M0 未来への責任を果たす


英国・ウェールズに「未来世代法」という法律がある。2015 年に施行されたこの法律は「国や公共機関が物事を決める際、未来世代を考えたか」のチェックを求めるものだ。国民的な議論を経て、国が目指す7つの目標を定め、関連する 49 の数値指標によって、現世代による決定が未来世代に適合することをガイドする。

49 の指標の中には、居住地として地元に満足している人の割合、出生時体重 2,500 g未満の単胎出生児の割合、性別・障がい・民族による賃金格差、孤独を感じている人の割合、大気中の二酸化窒素汚染レベルなどが含まれる。本法が適正に運用されていることをチェックする権限をもつ大臣級の職が行政府に置かれ、一般市民を含む第三者機関によるオーディット(監査)も行われる。

施行後、自転車専用道路と歩道の整備予算がそれまでの 10 倍になるなど、具体的な変化が起きている。「未来世代法」は、持続可能な社会の中で将来の世代の幸せを担保する仕組みとして、世界が注目すべき取り組みだ。
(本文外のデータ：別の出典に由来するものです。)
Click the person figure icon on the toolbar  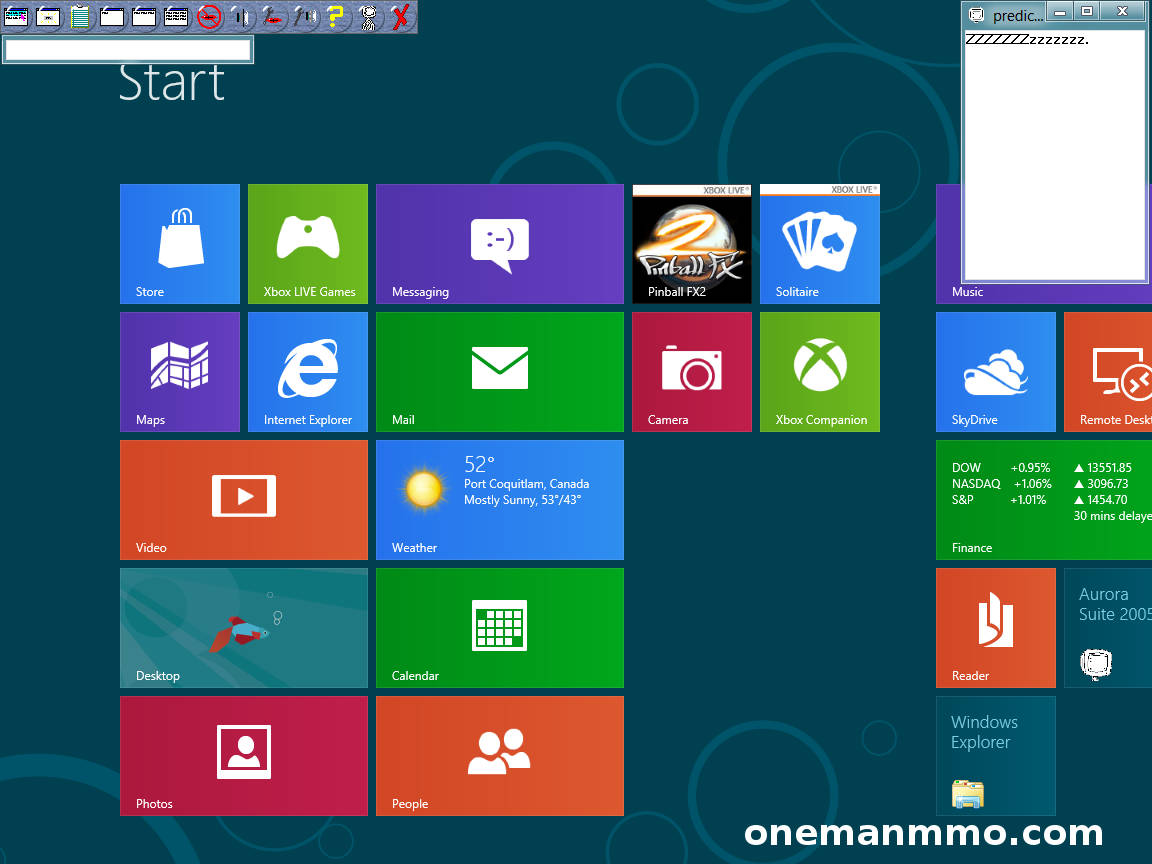pos(369,17)
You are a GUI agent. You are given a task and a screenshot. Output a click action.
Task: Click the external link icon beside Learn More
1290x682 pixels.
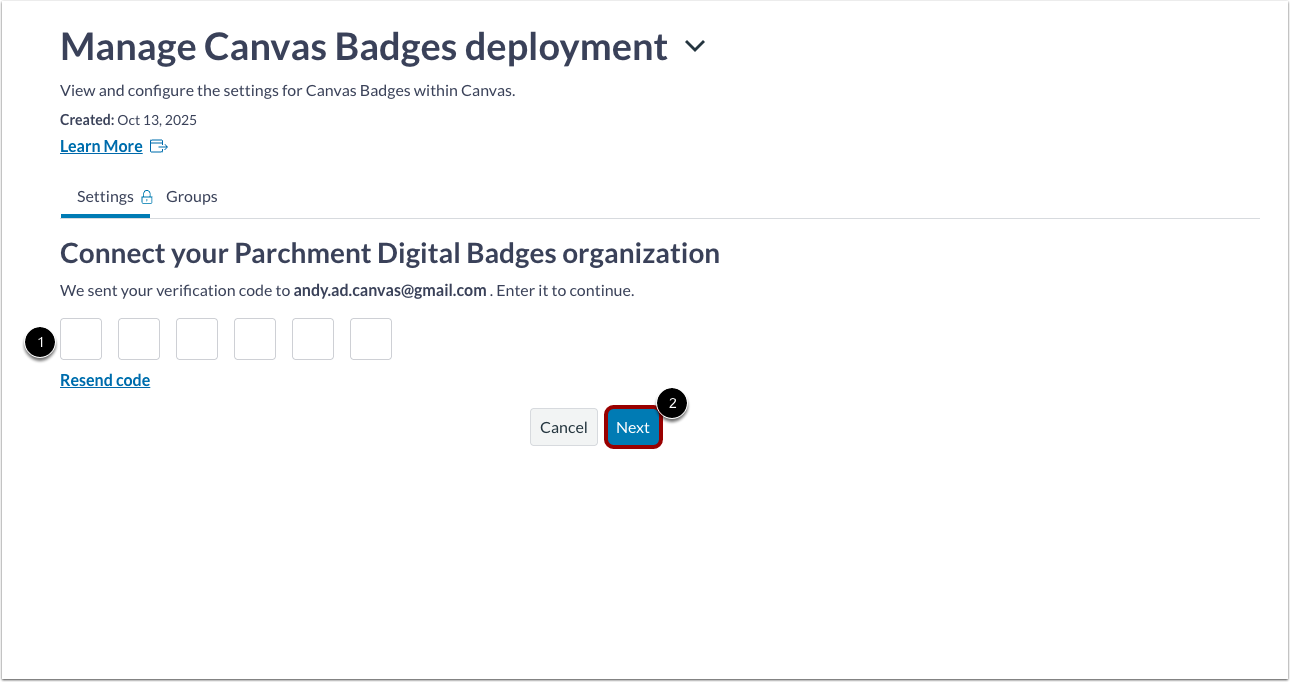(x=158, y=145)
現代社会は「今の自分の利得」に執着し過ぎている。遠く離れた他者のことは考える余裕がなく、未だ見ぬ次世代のことは意識の中の責任範囲に無い。自分にとって短期的に利がある物事への関心だけが強く、本質的に大事なことを忘れている。利を追いかけているのに、気持ちにも、行動にも、豊かさが感じられない。

エネルギー資源の枯渇も、温室効果ガス排出による気候変動も、国が抱える膨大な借金も、そして国家間の戦争も、我々が「今」と「自分」に執着した結果と言える。

「今」と「自分」への過度な執着から離れるには、「幅広い知見を得て、思考を深め、自らの心を耕す」必要がある。それには、ルーチン化した日常に埋没することなく、多方面からの刺激が要る。その手段は「人、本、旅」との接点だと、立命館アジア太平洋大学学長の出口治明さんは言う。同感である。

「人」から、人は最も大きな影響を受ける。自分の人生は自分自身のものだが、自分一人では完結できない。仲間が要る。職場での限られた人間関係に終始せず、積極的に新たな人との出会いを求めたい。

「本」を読むことは、著者の思考に自分の思考を添わせる行為であり、一定量の読書習慣を持っているか否かが、思考力に決定的な差を生む。一人の経験には限りがあるが、本の中には、活字が生まれて以来、時空を超えた膨大な経験知が詰まっている。人生を豊かにする上で本は欠かせない。

「旅」とは、現地に行って現物に触れることだ。活字から得られる刺激とは比較にならないインパクトがある。被災地でのボランティア活動も、理念より、実際に現場に行くことで得る動機の方がはるかに大きい。出来れば旅の滞在は長くし、新たな物事を見るだけでなく、物事を見る新たな目(視点)を獲得したい。

過去2週間、あるいは半年間の「人、本、旅との出会い」をチェックして、もし不十分と感じるなら、生活習慣を見直すチャンスだ。自分の中に眠っている未開の領域を拓くきっかけとなるだろう。

今年は、人から、本から、旅から刺激を受ける中で、未来世代に想いを寄せ、もう一度「人間社会の中で生きる基本」を取りもどす年としたい。